Working principle of HIPIMS pulsed magnetron sputtering
Pulsed magnetron sputtering is a kind of magnetron sputtering which replaces the traditional DC power supply with a rectangular wave voltage pulse supply. Pulsed magnetron sputtering technology can effectively control the generation of arc, eliminate the resulting film defects, and can increase the deposition rate, reduce the deposition temperature and a series of significant advantages.
Pulses can be divided into bidirectional pulses and unidirectional pulses. In the negative voltage section, the power supply acts on the sputtering of the target material. In the positive voltage part, electrons and positive charges accumulated on the target surface are introduced to make the surface clean and exposed to the metal surface. The pulse voltage added to the target is the same as that of general magnetron sputtering (400 ~ 500V). Pulsed magnetron sputtering usually uses square wave pulse waveform, which can effectively eliminate the abnormal arc discharge in the middle band (20-200 kHz), control the discharge time of the target, and ensure that the target is non-toxic and does not appear arc discharge. Then the target voltage turns off, and the target even becomes positively charged. Since the velocity of electrons in plasma is much higher than that of ions, the positive voltage of the target is generally only 10% ~ 20% of the negative bias, which can prevent arc discharge. It is concluded that the pulse width (the ratio of positive and negative voltage time) plays a key role. When the pulse width reaches 1∶1, the positive voltage has no obvious effect on the arc discharge, but has a great effect on the deposition rate. When the positive voltage is increased from 10% to 20%(the ratio of negative voltages), the deposition rate can be increased by 50%.
Bidirectional pulse is double target enclosed more unbalanced magnetron sputtering system as shown in figure 6, two magnetic control system on a target connection of the same pulse power, alternately with intermediate frequency double target is similar to two target ACTS as the cathode and anode, cathode sputtering target at the same time, the anode target surface is smooth, so the magnetic control target polarity cyclical change, created a "clean" the effect.

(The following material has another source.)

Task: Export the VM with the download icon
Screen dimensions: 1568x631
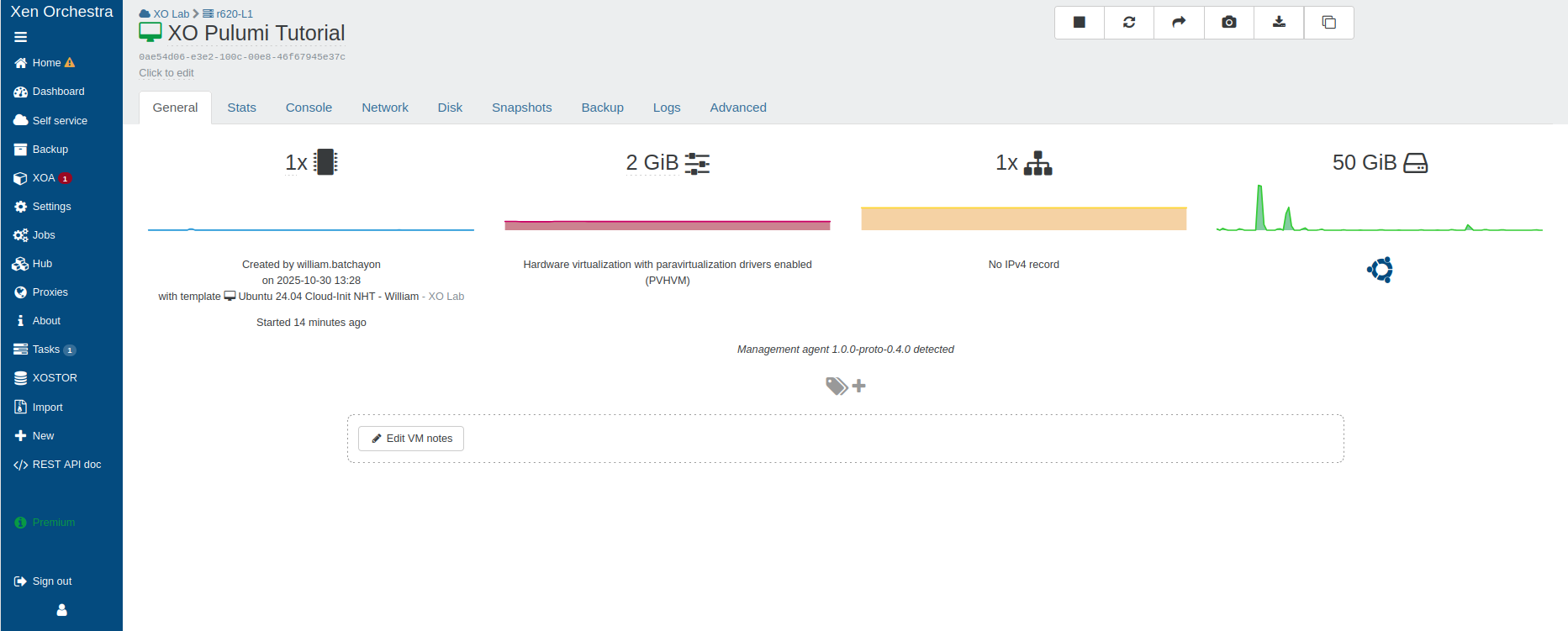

The main parameters of pulsed magnetron sputtering include sputtering voltage, pulse frequency and duty cycle. Since electrons in the plasma are more dynamic than ions, only a negative voltage of 10% to 20% is needed to effectively neutralize the positive charge accumulated on the target surface. The lower limit of frequency is determined to ensure that the field strength formed by the accumulated charge on the target surface is lower than the critical value of the breakdown field strength. The upper limit of frequency is mainly determined by the deposition rate. Generally, under the premise of ensuring stable discharge, try to choose a lower frequency. The duty cycle is selected to ensure that the accumulated charge on the target surface is completely neutralized during the positive voltage phase, thus achieving power efficiency.
A recent development is the addition of pulse bias to the substrate. Pulse bias can improve the flow of ion beam across the substrate. In magnetron sputtering, the substrate ion beam saturates when the negative DC bias is generally added to -100 V. Increasing the negative bias does not increase the basal ion beam. The saturation current is generally considered to be the ion beam current, and electrons cannot approach the substrate surface. The results show that pulse bias can not only increase the substrate saturation current, but also increase the saturation current with the increase of negative bias. The effect is more pronounced when the pulse frequency increases. The mechanism is not clear and may be related to the plasma ionization rate generated by the oscillating electric field and the effect of higher electron temperature. The negative bias of substrate pulse provides a new method to control the substrate current density effectively. This effect can be used to optimize the structure and adhesion of the film and shorten the time of sputtering cleaning and substrate heating.